Obituary. Antonio Joseph Sax.

The Musical Courier,

Volume 28 #7 (Feb 14 1894), P. 30.

 

Notice was received on Friday, February 9, of the death of Antoine Joseph Adolphe Sax, the veteran inventor of the Sax horns and other improvements in band instruments.

            Mr. Sax was, unfortunately for himself, not a financier, and although his inventions were valuable he was unable to accumulate and substantial results from them, and died in poverty.

            Mr. Sax was personally known to Mr. Carl Fischer and others in this city.

            Some two years ago, when Mr. Fischer was in Europe, he ordered a Sax horn from Mr. Sax, but owing to the lack of tools – the result of his extreme poverty – he could not fill the order.

            The following is a sketch of Mr. Sax’s life and some of his inventions:

            Antoine Joseph Adolphe Sax was born at Dinant in France in the hear 1814, but was of Belgian descent. His father, a maker of musical instruments, had gained a reputation for various improvement s in manufacturer, and this faculty seems to have been inherited by his son. Antonine Sax devoted himself at first to making clarinets, and in 1838 he exhibited a bass clarinet of remarkable qualities at the Belgian Exhibition, and designed a double bass in B flat, but in 1836 established himself in Paris, where in 1838 he constructed his first saxophone. This led to an entire reform of the whole series of brass instruments, and he added to the list several new ones, usually known by names in which that of the inventor forms a part.

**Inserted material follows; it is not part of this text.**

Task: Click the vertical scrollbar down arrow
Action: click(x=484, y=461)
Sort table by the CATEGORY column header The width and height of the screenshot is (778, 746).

In 1844 a silver medal was awarded to him, in 1845 he received the cross of the Legion of Honor, in 1849 a gold medal, and in 1855 a grand medal of honor at the Paris Exposition.

            He was harassed by numerous law suits brought by rival manufacturers, who charged him with appropriating their ideas, but the courts decided in his favor.

            Litigiousness is catching, and Sax brought an action against Mrs. Marie Sass, of the Opéra, and obtained an injunction against her using the name of Sax, under which she madder her début. This was probably an advertising scheme for Mr. Sax’s instruments, but it did not save him from pecuniary distress, as in 1874 a subscription was raised b y his friends for his benefit.

            The name of Sax obtained more advertising in connection with a celebrated surgeon Dr. Noir. Sax affirmed that the doctor’s treatment had cured him of cancer, and he thus became a piece of evidence for the defense when other patients who had been treated unsuccessfully sued the doctor. Sax also made a campaign in favor of wind instruments as preventative or curatives of pulmonary diseases.

            Sax was an excellent clarinetist, Bendix considering him his best pupil, and in Paris he had the support of Berlioz, Halévy and G. Kastner among artists and in the army of General de Rumegig, the aide de camp to Louis Philippe, and after a special competition between the old instruments had his he obtained a monopoly which banished from the army all horns, oboes and bassoons. This would have been a fortune to most men, and another fortune was offered him when the pitch in every orchestra and military band in France was altered in 1859. But in spite of all this and his invention of an ascending piston in place of a group of descending ones, of instruments with seven bells and six pistons, of rotary bells, &c., he was always in trouble. In 1877 he was compelled to sell his collection of musical instruments, the best of which went to the Paris Conservatory and Brussels Instrumental Museum.

            His first patent was taken out in 1845 for the saxhorn and the saxotromba, and in 1846 for the saxophone.